In the study of Markovian processes, one of the principal achievements is the equivalence between the \Phi-Sobolev inequalities and an exponential decrease of the\ Phi-entropies. In this work, we develop a framework of Markov semigroups on matrix-valued functions and generalize the above equivalence to the exponential decay of matrix \Phi-entropies. This result also specializes to spectral gap inequalities and modified logarithmic Sobolev inequalities in the random matrix setting. To establish the main result, we define a non-commutative generalization of the carre du champ operator, and prove a de Bruijn's identity for matrix-valued functions.

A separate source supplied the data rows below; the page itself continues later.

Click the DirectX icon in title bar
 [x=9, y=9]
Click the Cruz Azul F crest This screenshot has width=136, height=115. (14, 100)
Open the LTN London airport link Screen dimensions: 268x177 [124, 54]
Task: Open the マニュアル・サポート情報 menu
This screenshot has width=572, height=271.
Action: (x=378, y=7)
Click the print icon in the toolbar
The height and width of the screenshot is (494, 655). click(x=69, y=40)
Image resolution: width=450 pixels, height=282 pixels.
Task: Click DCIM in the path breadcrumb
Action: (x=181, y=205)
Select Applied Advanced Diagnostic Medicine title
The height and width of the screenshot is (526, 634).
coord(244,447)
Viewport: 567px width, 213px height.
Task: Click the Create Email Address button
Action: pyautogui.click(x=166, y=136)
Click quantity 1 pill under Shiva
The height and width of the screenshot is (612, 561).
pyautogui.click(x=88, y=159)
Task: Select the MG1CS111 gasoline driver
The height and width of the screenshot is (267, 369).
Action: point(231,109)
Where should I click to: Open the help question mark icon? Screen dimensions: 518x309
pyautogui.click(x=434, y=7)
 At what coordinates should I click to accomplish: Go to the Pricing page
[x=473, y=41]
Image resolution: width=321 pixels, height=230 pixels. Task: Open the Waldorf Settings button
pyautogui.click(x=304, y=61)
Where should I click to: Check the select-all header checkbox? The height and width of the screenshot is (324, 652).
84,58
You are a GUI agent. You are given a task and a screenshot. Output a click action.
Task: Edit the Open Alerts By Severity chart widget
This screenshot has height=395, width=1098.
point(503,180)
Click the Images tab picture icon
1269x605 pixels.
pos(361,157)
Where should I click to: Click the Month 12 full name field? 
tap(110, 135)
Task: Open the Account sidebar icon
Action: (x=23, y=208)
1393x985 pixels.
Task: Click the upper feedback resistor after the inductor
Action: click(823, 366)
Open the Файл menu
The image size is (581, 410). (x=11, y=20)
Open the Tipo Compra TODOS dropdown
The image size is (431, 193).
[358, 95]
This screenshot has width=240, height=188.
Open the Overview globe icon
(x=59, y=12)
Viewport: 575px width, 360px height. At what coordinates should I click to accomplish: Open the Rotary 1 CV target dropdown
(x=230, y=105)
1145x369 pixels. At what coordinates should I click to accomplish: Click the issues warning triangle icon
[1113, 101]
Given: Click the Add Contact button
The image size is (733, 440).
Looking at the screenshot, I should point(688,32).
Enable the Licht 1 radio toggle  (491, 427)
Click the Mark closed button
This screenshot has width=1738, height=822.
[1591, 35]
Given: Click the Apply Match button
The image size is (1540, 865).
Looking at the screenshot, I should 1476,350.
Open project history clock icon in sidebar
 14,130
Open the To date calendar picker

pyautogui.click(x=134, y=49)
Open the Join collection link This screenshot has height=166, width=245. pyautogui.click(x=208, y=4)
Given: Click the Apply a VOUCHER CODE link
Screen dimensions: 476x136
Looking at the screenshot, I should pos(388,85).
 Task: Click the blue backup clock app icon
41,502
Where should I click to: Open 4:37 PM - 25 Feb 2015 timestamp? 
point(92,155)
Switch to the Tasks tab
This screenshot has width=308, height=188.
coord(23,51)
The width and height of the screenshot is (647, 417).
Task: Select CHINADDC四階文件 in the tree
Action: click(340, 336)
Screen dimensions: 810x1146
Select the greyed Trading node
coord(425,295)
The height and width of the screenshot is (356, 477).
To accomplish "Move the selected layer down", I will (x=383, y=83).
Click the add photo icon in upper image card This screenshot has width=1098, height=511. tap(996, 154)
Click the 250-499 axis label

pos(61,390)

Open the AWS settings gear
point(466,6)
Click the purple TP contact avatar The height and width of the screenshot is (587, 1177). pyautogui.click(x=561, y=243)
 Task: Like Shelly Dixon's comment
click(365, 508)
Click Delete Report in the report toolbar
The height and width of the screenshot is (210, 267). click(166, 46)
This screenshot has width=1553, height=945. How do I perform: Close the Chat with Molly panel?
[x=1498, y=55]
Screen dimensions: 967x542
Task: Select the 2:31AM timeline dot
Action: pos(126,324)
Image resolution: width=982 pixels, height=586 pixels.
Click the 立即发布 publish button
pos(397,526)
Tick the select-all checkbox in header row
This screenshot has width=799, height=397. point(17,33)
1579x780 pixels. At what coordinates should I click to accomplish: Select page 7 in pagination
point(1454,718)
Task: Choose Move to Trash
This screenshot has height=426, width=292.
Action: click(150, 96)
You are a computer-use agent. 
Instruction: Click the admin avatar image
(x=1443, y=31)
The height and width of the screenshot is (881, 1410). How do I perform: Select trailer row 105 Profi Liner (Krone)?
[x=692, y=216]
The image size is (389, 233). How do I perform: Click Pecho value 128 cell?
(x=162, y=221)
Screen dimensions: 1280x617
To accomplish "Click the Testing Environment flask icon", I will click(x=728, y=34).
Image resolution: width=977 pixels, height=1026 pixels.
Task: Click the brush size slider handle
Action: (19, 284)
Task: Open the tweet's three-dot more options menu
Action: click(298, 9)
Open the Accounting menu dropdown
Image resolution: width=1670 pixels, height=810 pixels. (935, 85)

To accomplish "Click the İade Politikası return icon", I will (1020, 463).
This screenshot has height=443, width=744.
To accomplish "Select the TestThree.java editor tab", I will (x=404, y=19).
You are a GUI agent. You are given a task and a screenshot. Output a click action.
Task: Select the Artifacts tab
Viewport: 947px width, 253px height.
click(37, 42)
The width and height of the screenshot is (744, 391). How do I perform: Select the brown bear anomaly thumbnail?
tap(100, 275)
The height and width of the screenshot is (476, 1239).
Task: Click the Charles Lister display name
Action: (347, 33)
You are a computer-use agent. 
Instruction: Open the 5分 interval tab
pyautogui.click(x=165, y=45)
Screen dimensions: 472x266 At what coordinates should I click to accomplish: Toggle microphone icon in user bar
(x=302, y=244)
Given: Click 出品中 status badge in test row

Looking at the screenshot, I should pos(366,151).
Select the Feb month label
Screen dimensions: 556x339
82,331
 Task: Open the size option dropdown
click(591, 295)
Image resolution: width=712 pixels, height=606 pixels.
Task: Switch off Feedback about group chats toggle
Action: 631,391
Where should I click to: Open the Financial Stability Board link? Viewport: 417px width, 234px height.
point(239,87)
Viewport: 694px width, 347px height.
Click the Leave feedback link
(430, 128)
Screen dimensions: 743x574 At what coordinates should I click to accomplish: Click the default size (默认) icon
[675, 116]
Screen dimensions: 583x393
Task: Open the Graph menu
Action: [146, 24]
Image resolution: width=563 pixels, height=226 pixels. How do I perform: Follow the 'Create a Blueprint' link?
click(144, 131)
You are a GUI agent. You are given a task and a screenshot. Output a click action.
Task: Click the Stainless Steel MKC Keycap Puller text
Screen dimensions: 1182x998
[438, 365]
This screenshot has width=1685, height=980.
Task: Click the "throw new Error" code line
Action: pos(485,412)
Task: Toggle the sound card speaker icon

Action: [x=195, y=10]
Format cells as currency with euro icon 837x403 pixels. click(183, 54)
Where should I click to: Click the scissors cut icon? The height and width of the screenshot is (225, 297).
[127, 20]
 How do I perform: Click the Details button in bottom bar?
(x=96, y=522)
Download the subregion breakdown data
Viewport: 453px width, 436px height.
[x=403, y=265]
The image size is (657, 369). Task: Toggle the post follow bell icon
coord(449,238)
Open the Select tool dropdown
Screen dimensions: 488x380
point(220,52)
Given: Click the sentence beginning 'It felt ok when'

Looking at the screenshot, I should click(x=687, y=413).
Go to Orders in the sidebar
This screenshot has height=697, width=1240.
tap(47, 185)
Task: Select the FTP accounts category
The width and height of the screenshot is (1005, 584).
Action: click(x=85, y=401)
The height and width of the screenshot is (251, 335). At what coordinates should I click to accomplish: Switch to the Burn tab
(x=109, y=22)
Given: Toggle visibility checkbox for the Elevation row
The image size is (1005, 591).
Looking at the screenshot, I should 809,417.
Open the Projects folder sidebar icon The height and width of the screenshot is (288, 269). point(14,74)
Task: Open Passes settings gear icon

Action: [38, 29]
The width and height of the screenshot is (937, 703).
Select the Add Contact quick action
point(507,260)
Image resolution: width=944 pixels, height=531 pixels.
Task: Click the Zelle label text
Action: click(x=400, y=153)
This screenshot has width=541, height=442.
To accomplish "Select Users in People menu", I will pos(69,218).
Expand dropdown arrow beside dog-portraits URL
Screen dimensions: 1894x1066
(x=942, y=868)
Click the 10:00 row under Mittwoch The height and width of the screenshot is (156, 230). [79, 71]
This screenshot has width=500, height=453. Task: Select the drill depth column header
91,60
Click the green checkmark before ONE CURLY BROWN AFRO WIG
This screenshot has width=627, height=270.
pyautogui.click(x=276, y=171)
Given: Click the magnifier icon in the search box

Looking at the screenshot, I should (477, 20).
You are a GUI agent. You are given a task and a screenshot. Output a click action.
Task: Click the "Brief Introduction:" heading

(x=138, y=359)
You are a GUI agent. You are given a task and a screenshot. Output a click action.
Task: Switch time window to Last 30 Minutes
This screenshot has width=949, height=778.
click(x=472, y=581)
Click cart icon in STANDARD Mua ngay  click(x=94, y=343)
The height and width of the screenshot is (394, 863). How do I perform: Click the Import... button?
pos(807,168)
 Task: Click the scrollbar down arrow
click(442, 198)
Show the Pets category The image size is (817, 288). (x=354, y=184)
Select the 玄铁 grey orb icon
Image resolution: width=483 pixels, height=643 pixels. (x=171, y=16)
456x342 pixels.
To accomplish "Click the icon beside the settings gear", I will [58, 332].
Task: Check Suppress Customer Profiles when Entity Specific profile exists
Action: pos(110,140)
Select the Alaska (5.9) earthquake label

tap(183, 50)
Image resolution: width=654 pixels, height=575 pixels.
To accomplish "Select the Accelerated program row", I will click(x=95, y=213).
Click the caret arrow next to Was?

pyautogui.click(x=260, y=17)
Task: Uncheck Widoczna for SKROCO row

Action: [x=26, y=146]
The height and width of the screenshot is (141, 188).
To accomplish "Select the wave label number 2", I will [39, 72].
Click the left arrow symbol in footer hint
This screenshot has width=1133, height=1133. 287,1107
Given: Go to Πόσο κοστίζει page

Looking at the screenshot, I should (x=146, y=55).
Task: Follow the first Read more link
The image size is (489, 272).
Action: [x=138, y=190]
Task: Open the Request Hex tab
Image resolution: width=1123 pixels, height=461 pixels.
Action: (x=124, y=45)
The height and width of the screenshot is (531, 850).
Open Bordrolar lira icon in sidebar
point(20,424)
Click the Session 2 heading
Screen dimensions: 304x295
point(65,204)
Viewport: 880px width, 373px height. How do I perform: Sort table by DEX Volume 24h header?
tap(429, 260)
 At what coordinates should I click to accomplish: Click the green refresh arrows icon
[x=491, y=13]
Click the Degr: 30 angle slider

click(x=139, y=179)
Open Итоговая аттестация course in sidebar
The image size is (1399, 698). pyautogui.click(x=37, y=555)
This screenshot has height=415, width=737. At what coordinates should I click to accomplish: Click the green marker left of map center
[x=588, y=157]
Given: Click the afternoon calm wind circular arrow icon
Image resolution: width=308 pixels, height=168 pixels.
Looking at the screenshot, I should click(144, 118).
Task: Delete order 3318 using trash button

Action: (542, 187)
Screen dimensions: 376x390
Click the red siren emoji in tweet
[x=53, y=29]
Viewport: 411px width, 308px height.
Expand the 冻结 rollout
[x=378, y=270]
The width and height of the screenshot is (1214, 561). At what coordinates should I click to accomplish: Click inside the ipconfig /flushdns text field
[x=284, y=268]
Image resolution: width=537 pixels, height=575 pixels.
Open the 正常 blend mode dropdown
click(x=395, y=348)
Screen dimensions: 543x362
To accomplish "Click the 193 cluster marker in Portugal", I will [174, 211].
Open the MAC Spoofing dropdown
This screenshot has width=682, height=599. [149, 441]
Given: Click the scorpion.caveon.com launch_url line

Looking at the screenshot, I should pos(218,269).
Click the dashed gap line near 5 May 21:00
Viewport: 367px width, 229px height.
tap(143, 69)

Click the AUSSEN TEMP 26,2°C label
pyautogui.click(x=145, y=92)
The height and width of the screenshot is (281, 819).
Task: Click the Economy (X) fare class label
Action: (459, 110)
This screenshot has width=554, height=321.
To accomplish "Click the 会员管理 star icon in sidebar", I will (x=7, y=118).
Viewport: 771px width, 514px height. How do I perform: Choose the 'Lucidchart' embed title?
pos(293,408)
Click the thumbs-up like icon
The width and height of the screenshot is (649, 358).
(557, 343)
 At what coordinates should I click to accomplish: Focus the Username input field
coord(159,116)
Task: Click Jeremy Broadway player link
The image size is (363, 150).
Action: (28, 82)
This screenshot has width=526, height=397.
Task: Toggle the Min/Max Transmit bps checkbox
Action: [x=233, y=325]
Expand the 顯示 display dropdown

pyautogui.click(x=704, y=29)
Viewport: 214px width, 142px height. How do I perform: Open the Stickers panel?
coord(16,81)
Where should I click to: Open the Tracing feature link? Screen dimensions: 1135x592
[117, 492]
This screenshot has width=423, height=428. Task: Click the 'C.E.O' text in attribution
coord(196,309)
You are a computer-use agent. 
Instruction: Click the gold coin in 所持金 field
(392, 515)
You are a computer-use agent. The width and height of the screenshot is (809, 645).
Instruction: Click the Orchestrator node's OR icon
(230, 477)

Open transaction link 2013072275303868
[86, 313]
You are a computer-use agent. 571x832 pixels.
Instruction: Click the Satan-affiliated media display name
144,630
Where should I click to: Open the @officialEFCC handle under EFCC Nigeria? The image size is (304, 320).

The proposed Markov semigroups acting on matrix-valued functions have immediate applications in the characterization of the dynamical evolution of quantum ensembles. We consider two special cases of quantum unital channels, namely, the depolarizing channel and the phase-damping channel. In the former, since there exists a unique equilibrium state, we show that the matrix Phi-entropy of the resulting quantum ensemble decays exponentially as time goes on. Consequently, we obtain a stronger notion of monotonicity of the Holevo quantity - the Holevo quantity of the quantum ensemble decays exponentially in time and the convergence rate is determined by the modified log-Sobolev inequalities. However, in the latter, the matrix Phi-entropy of the quantum ensemble that undergoes the phase-damping Markovian evolution generally will not decay exponentially. This is because there are multiple equilibrium states for such a channel.

Finally, we also consider examples of statistical mixing of Markov semigroups on matrix-valued functions. We can explicitly calculate the convergence rate of a Markovian jump process defined on Boolean hypercubes, and provide upper bounds of the mixing time on these types of examples. (arXiv:1511.02627)